[Problem to work on]: Return every line of the data exactly as it stands.

[Stored records]:
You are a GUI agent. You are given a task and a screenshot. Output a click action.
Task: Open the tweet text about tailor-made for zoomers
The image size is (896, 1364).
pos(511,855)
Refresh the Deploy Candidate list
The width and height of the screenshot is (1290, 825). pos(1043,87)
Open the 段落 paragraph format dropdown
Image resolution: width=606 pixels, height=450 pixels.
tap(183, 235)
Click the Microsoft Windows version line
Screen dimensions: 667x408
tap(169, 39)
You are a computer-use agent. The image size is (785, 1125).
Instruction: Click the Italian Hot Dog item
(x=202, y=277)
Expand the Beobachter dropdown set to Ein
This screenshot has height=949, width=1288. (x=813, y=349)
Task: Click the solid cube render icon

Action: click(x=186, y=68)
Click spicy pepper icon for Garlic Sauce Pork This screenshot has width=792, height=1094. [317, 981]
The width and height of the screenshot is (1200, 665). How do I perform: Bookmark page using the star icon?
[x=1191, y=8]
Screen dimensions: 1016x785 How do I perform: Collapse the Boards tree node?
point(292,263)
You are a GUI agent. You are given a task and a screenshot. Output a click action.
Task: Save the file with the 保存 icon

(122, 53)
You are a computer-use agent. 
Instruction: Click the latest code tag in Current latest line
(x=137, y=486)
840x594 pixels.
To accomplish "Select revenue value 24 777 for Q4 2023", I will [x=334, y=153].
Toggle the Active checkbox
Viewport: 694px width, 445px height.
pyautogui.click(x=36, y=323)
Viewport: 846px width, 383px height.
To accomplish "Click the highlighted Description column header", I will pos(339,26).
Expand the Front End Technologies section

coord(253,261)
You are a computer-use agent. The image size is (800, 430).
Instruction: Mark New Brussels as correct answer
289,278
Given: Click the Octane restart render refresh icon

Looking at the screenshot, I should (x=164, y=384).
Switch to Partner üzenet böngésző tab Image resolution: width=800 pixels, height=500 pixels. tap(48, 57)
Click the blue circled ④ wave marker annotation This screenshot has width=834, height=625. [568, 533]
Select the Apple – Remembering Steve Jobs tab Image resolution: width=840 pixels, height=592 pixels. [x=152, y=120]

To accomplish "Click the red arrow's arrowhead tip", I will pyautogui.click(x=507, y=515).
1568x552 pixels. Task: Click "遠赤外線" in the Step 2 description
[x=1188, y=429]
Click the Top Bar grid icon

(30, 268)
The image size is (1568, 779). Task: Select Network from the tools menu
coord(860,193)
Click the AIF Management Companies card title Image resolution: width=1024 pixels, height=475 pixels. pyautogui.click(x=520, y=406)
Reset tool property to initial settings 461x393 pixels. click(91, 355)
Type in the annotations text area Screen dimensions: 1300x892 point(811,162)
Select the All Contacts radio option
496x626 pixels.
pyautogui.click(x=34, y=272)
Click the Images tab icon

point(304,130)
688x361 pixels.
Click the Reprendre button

[Result]:
You are a GUI agent. You are given a task and a screenshot. Output a click action.
Task: Open the tweet text about tailor-made for zoomers
The image size is (896, 1364).
pos(511,855)
Refresh the Deploy Candidate list
The width and height of the screenshot is (1290, 825). pos(1043,87)
Open the 段落 paragraph format dropdown
Image resolution: width=606 pixels, height=450 pixels.
tap(183, 235)
Click the Microsoft Windows version line
Screen dimensions: 667x408
tap(169, 39)
You are a computer-use agent. The image size is (785, 1125).
Instruction: Click the Italian Hot Dog item
(x=202, y=277)
Expand the Beobachter dropdown set to Ein
This screenshot has height=949, width=1288. (x=813, y=349)
Task: Click the solid cube render icon

Action: click(x=186, y=68)
Click spicy pepper icon for Garlic Sauce Pork This screenshot has width=792, height=1094. [317, 981]
The width and height of the screenshot is (1200, 665). How do I perform: Bookmark page using the star icon?
[x=1191, y=8]
Screen dimensions: 1016x785 How do I perform: Collapse the Boards tree node?
point(292,263)
You are a GUI agent. You are given a task and a screenshot. Output a click action.
Task: Save the file with the 保存 icon

(122, 53)
You are a computer-use agent. 
Instruction: Click the latest code tag in Current latest line
(x=137, y=486)
840x594 pixels.
To accomplish "Select revenue value 24 777 for Q4 2023", I will [x=334, y=153].
Toggle the Active checkbox
Viewport: 694px width, 445px height.
pyautogui.click(x=36, y=323)
Viewport: 846px width, 383px height.
To accomplish "Click the highlighted Description column header", I will pos(339,26).
Expand the Front End Technologies section

coord(253,261)
You are a computer-use agent. The image size is (800, 430).
Instruction: Mark New Brussels as correct answer
289,278
Given: Click the Octane restart render refresh icon

Looking at the screenshot, I should (x=164, y=384).
Switch to Partner üzenet böngésző tab Image resolution: width=800 pixels, height=500 pixels. tap(48, 57)
Click the blue circled ④ wave marker annotation This screenshot has width=834, height=625. [568, 533]
Select the Apple – Remembering Steve Jobs tab Image resolution: width=840 pixels, height=592 pixels. [x=152, y=120]

To accomplish "Click the red arrow's arrowhead tip", I will pyautogui.click(x=507, y=515).
1568x552 pixels. Task: Click "遠赤外線" in the Step 2 description
[x=1188, y=429]
Click the Top Bar grid icon

(30, 268)
The image size is (1568, 779). Task: Select Network from the tools menu
coord(860,193)
Click the AIF Management Companies card title Image resolution: width=1024 pixels, height=475 pixels. pyautogui.click(x=520, y=406)
Reset tool property to initial settings 461x393 pixels. click(91, 355)
Type in the annotations text area Screen dimensions: 1300x892 point(811,162)
Select the All Contacts radio option
496x626 pixels.
pyautogui.click(x=34, y=272)
Click the Images tab icon

point(304,130)
688x361 pixels.
Click the Reprendre button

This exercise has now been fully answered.